| What you need to do |
Copy the lines below word for word, from the first line through the line with "Task: Open the Serial Plotter icon in toolbar", including both, and leave out the pictures.

| Source material |
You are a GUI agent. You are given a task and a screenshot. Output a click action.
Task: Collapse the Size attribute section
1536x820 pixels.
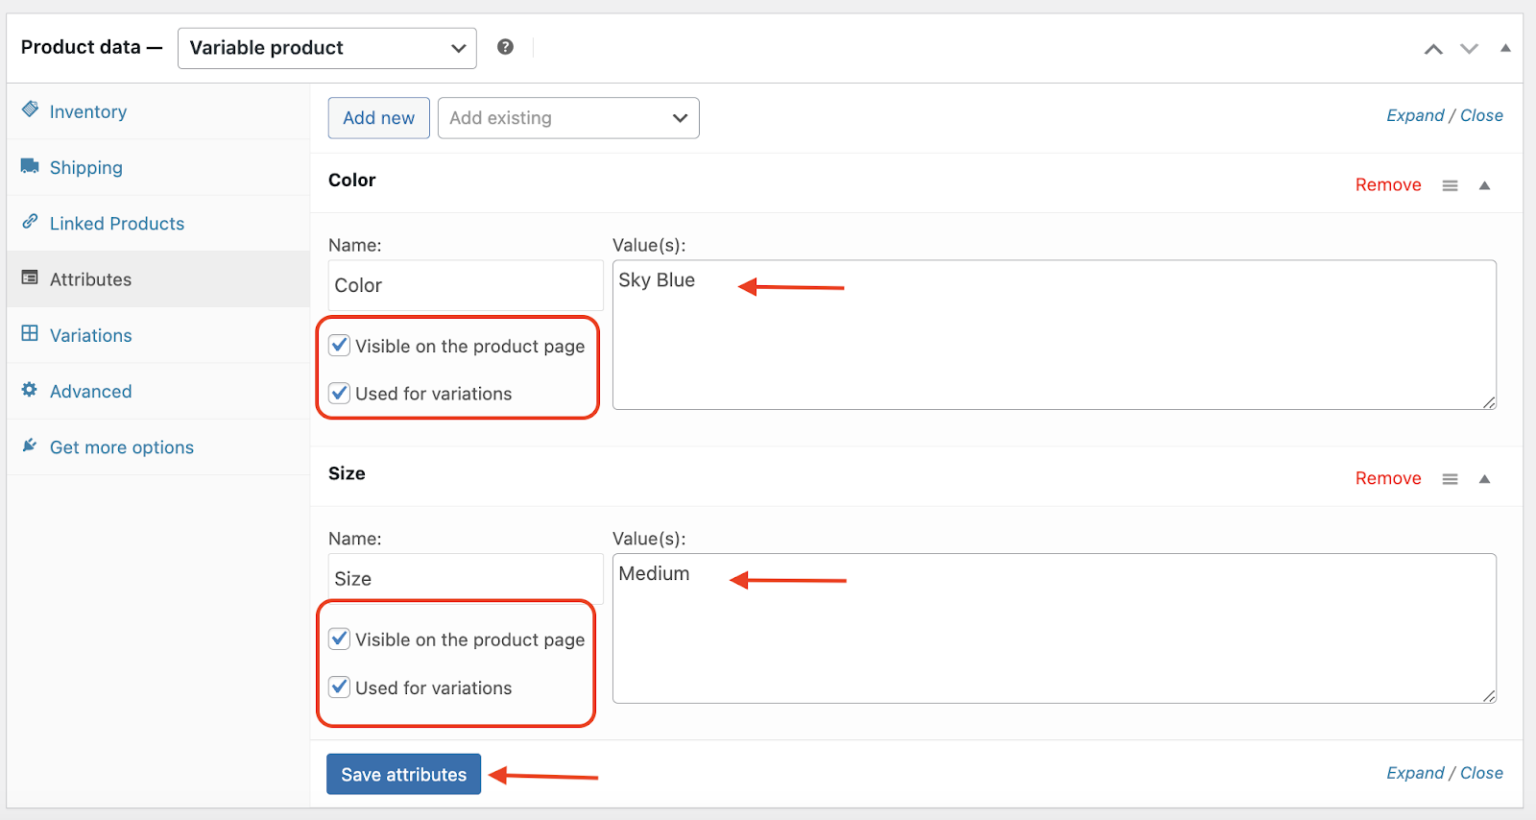click(1484, 478)
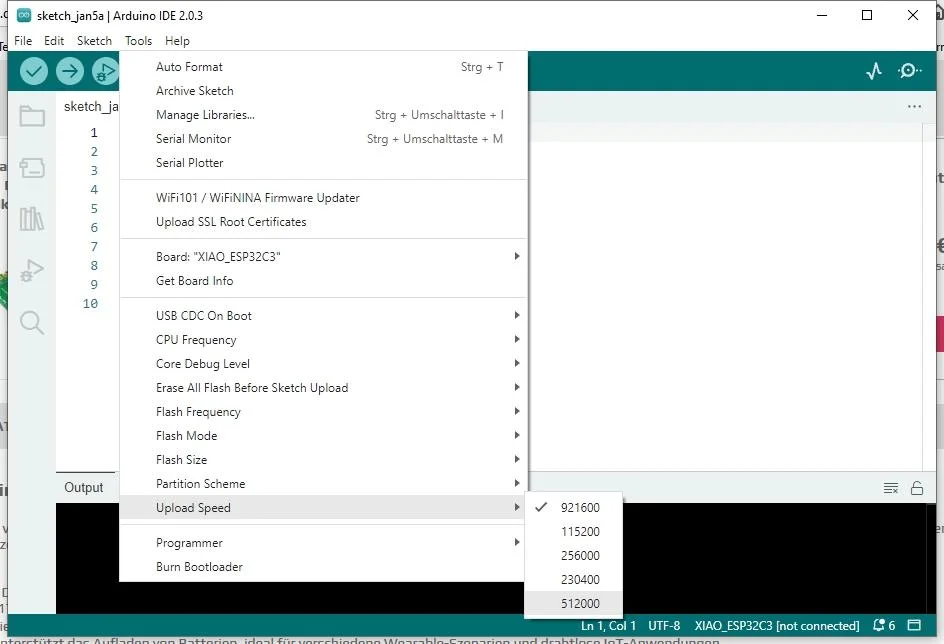This screenshot has height=644, width=944.
Task: Open the Serial Plotter icon in toolbar
Action: click(874, 71)

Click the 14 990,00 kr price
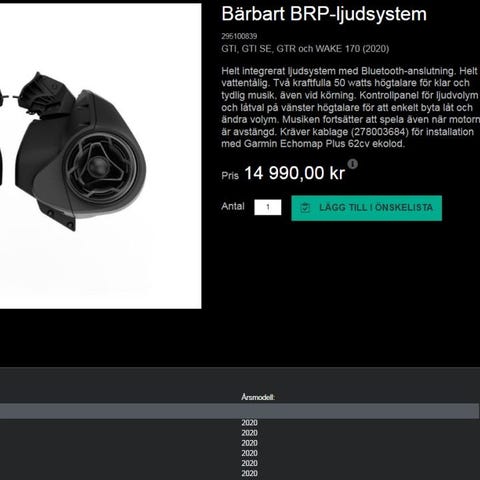[294, 173]
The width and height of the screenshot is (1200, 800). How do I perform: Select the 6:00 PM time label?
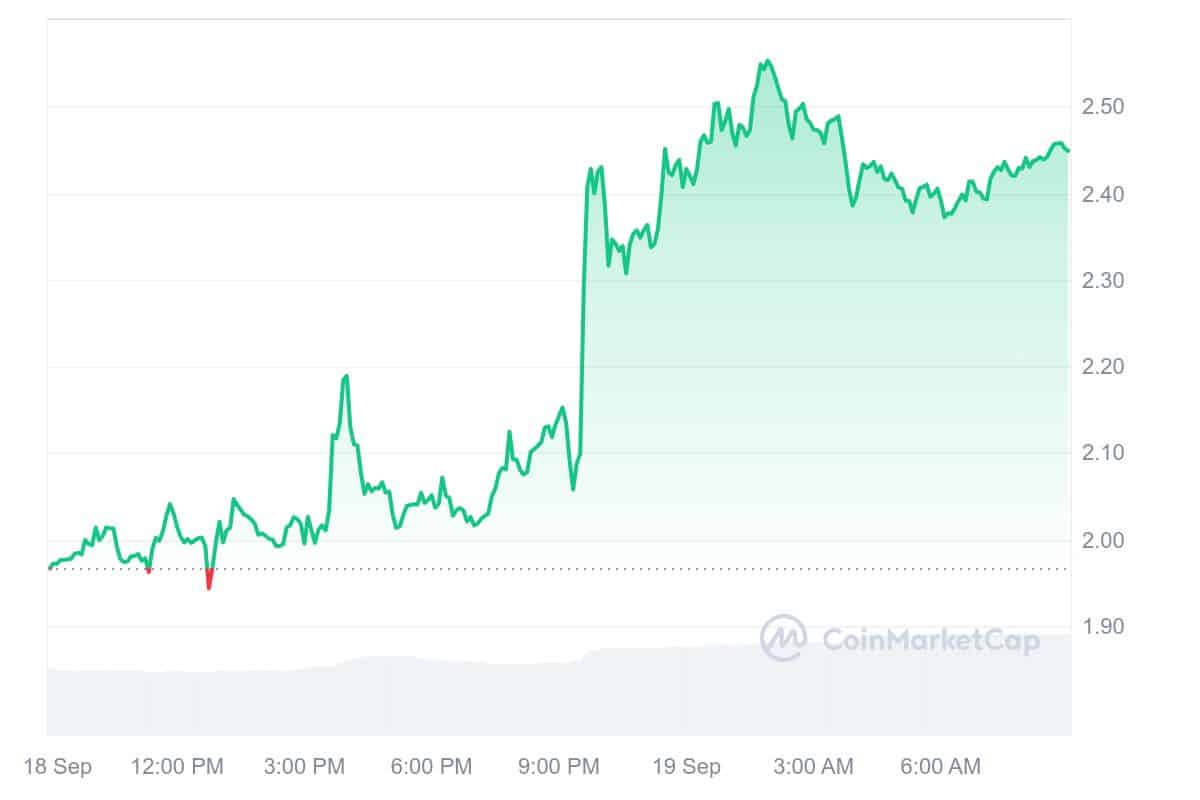[430, 767]
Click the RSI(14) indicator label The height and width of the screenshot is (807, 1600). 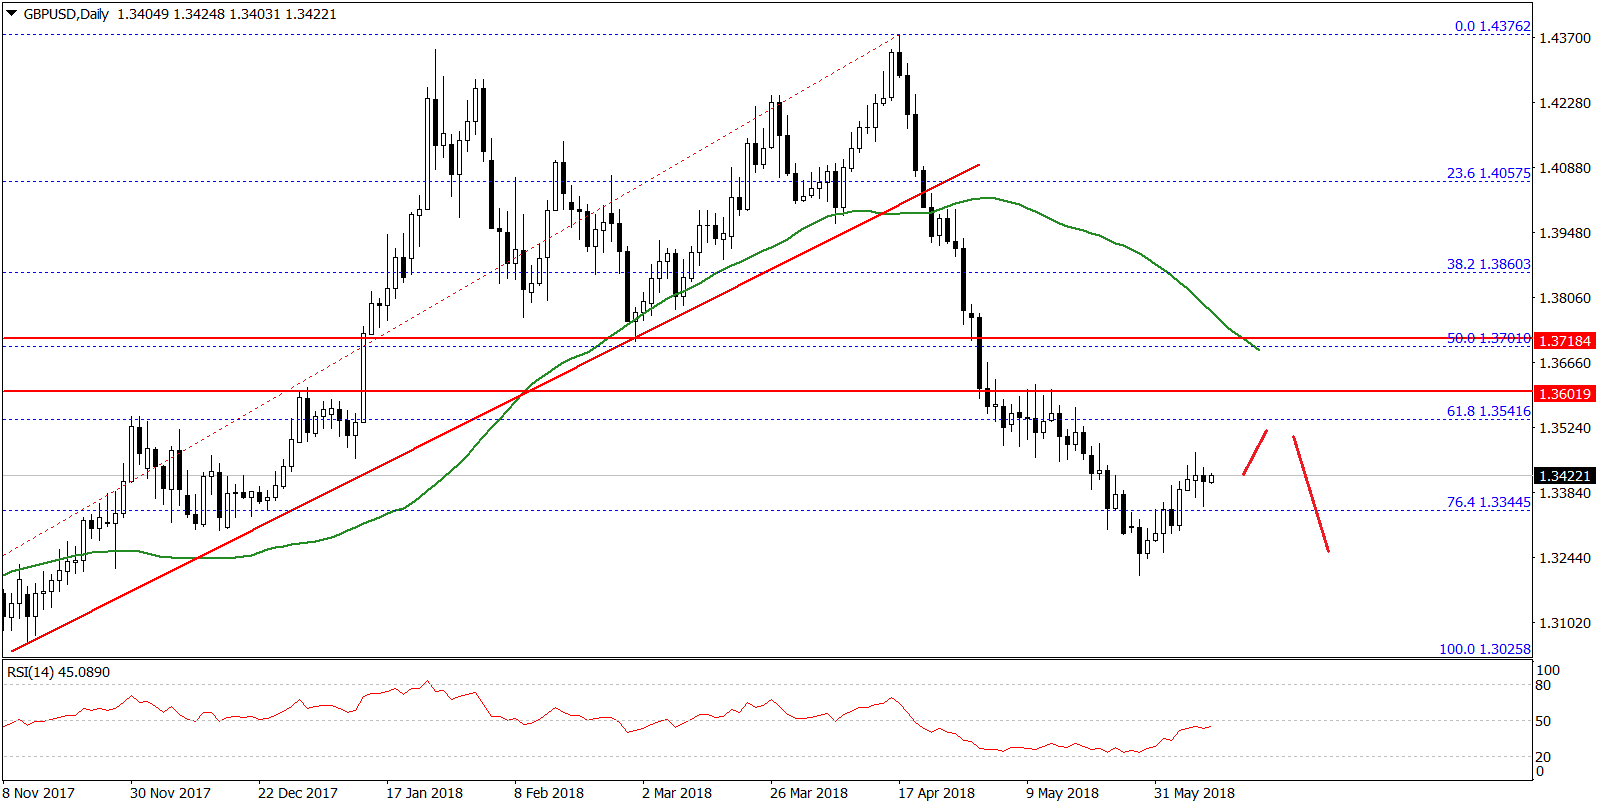coord(58,672)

| Task solution |
You are a GUI agent. You are given a task and a screenshot. Output a click action.
Task: Collapse the Size attribute section
1536x820 pixels.
click(1484, 478)
This screenshot has height=644, width=944.
Task: Open the Serial Plotter icon in toolbar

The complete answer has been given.